「Task: Click 'See more results for wrap text'」を含む行から「Action: click(868, 613)」を含む行までのデータを、列名を「内容」と「答え」にした2列のCSVにまとめ、1件を1行にして各項目を引用符で囲んだ1つのフィールドに入れ、改行は空白に置き換えてください。画像は答えに入れないでください。

- _データ一覧_
——————
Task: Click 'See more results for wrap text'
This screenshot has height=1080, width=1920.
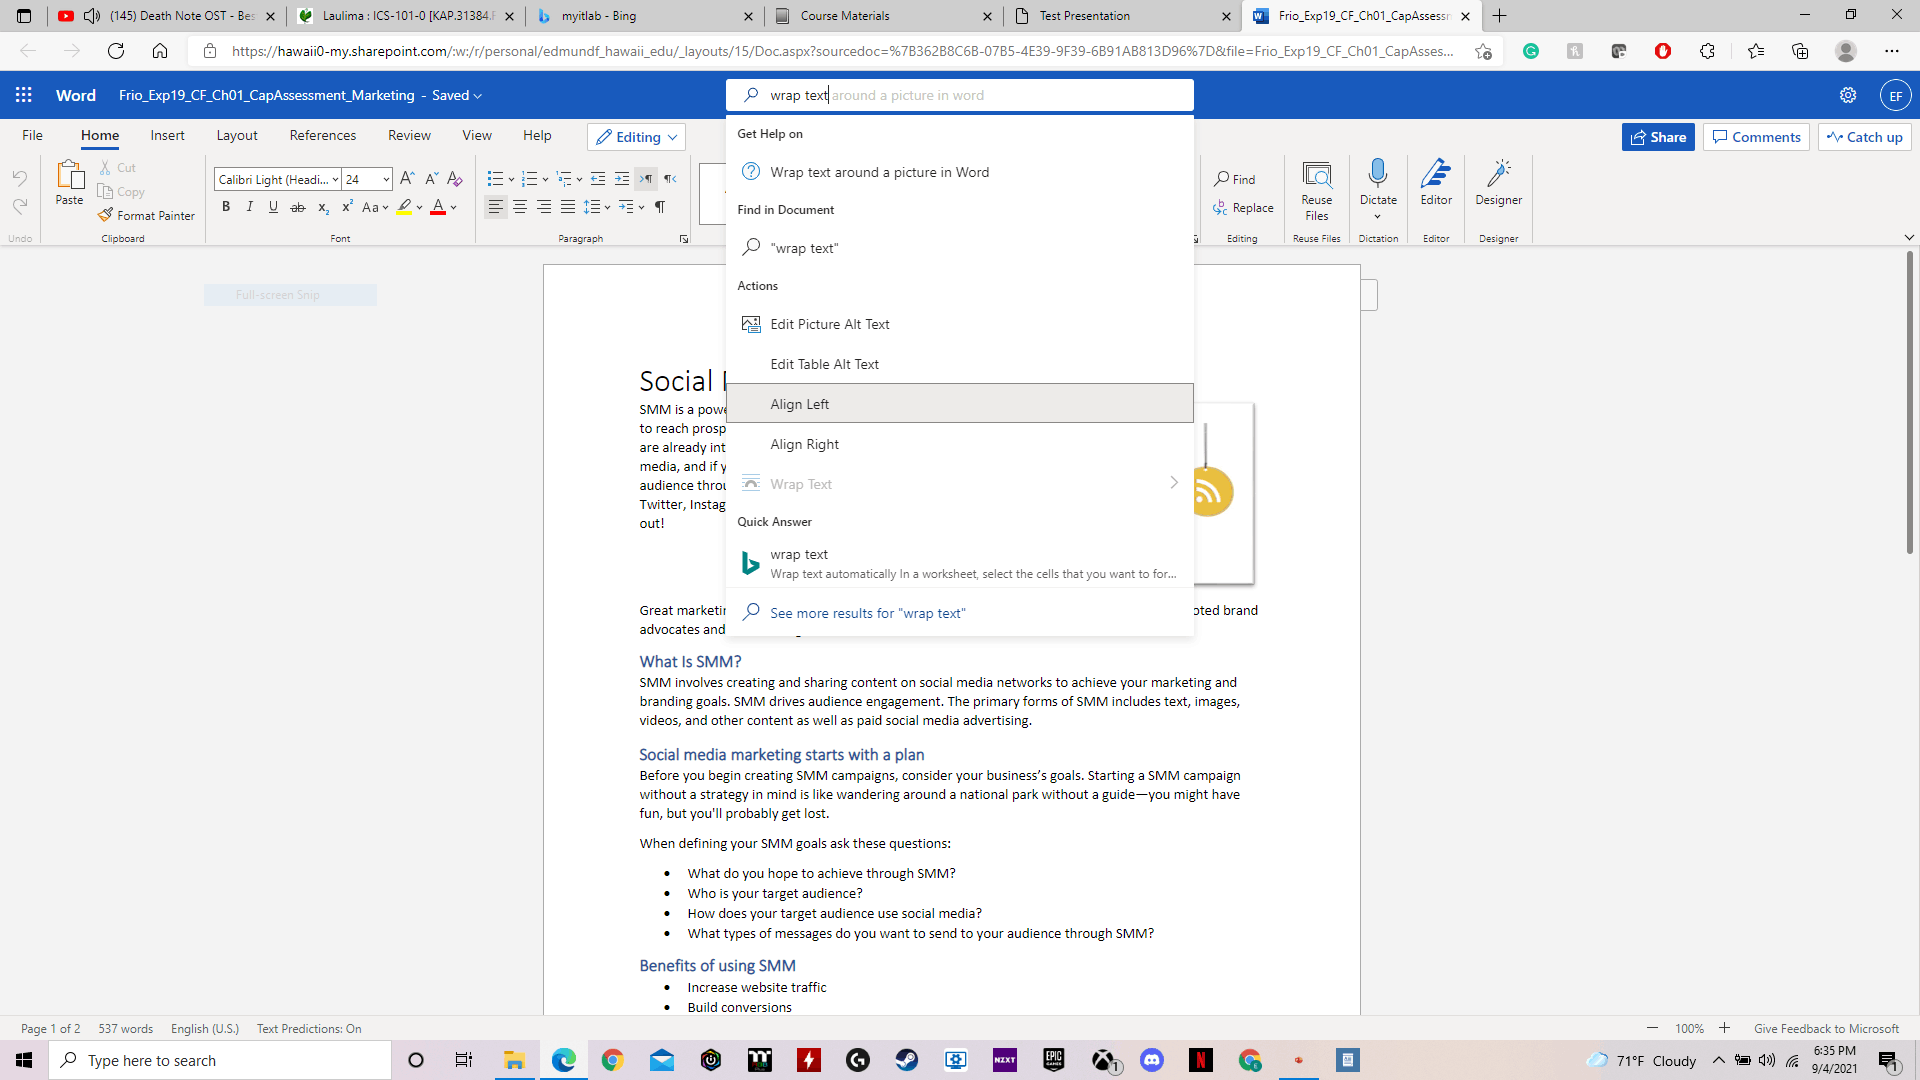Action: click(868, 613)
——————
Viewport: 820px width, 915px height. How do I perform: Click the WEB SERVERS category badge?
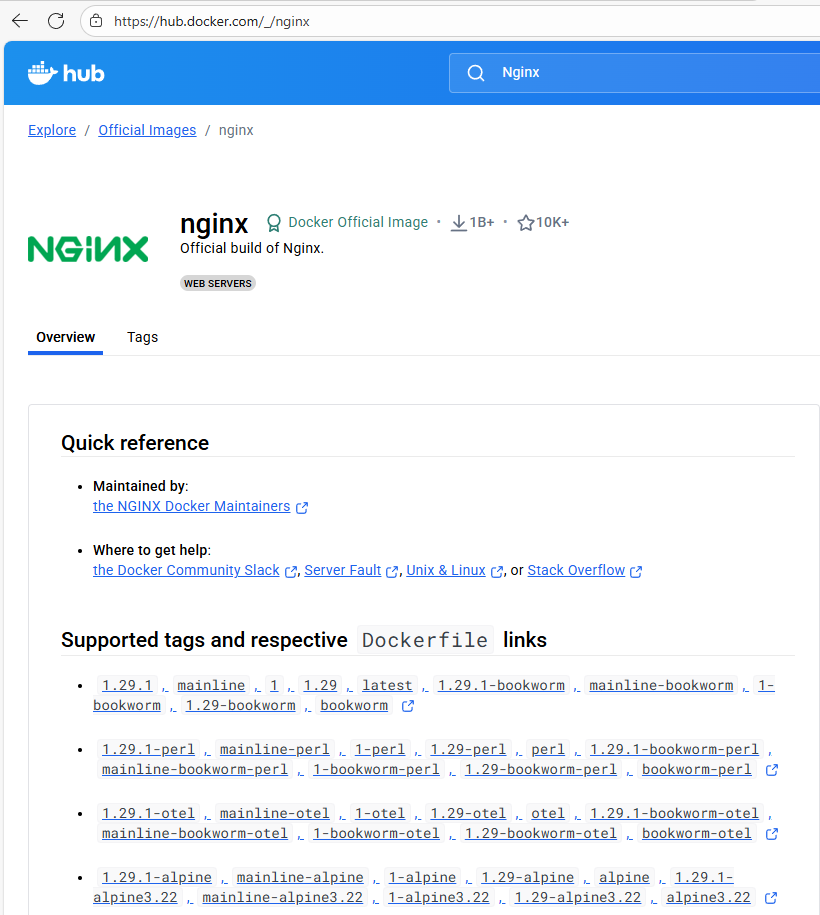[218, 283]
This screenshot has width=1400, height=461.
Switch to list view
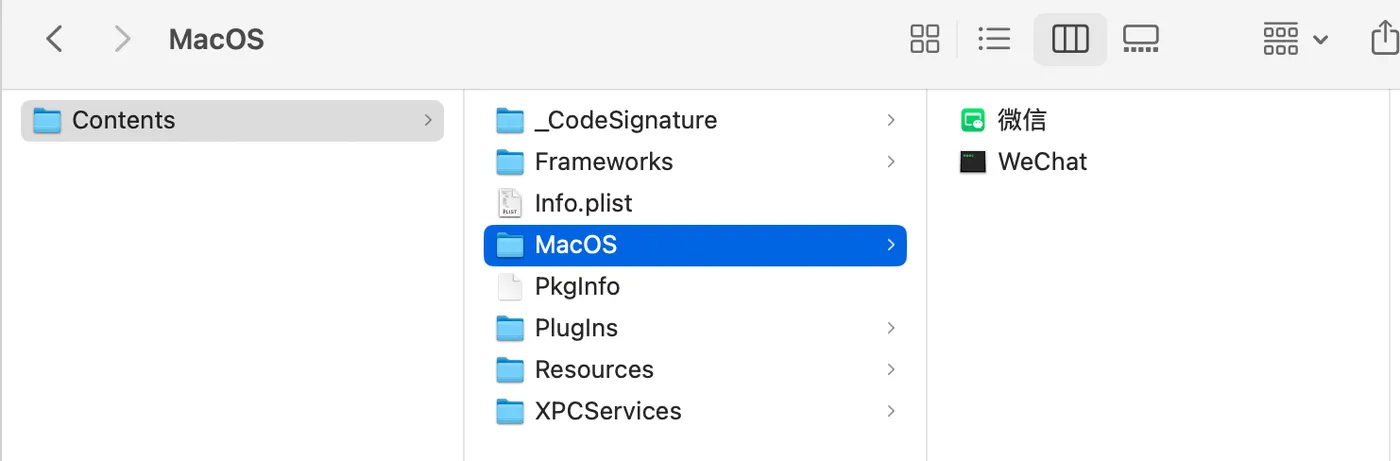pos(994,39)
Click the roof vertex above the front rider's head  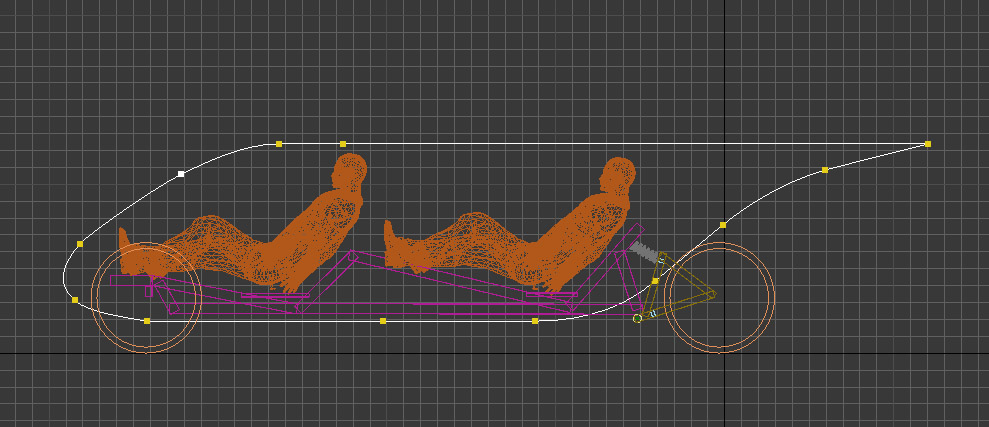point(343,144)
——————
- _正しい答え_
内容,答え
"Task: Click 'See more results for wrap text' This screenshot has height=1080, width=1920.","Action: click(868, 613)"